Whereas, perhaps, it may still be arguable that where the term has not been used so extensively as to be pervasive, it is not reversible error, no such argument can be made in the present ease. Over objection, each of the twelve jurors who decided appellant’s fate were qualified with the express understanding that their sentencing function was only to recommend a sentence to the trial judge. The jury was told in opening statement that its duty was to “recommend” to the trial judge a sentence to “fit the crime of this case,” and in the prosecutor’s closing argument the sentence function was relegated to the level of “recommendation” on five different occasions. There was a repeated and then a continuing objection to the Commonwealth’s reference to the jury’s sentencing function as on a recommendation.
It is probably true that the emphasis on the jury’s sentence as only a recommendation exceeded the bounds of propriety as discussed by this court in Ice v. Commonwealth, Ky., 667 S.W.2d 671 (1984). But we need not decide, because beyond ques*392tion the use of the term recommendation in this case exceeded the limitations in Caldwell v. Mississippi, supra.

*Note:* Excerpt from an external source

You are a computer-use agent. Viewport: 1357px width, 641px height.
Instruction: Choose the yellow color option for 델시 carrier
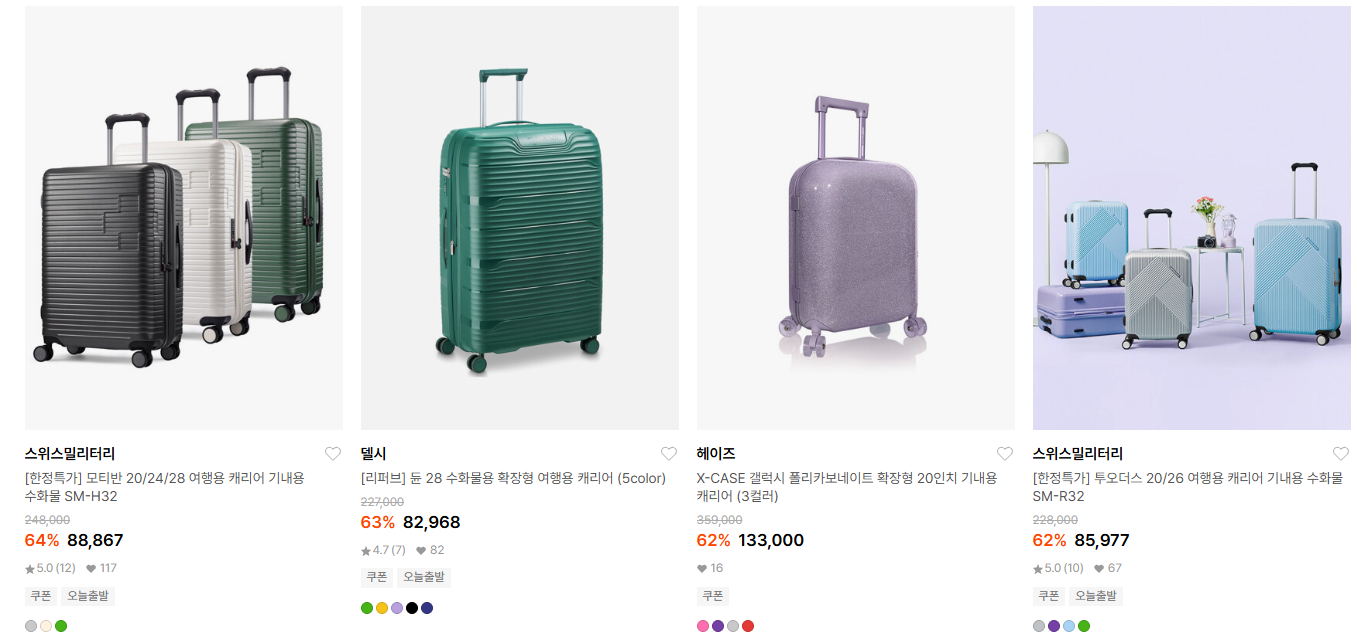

For the reasons stated, this case should be reversed and remanded to be tried properly.

. It is noteworthy that appellant’s contention that his confession was involuntary was based in part on his claim that he was under the influence of drugs at the time his statement was taken. When arrested he had in his possession a bottle of pills, the contents of which bore directly on this question, which was never analyzed because, once again, the police had misplaced the evidence.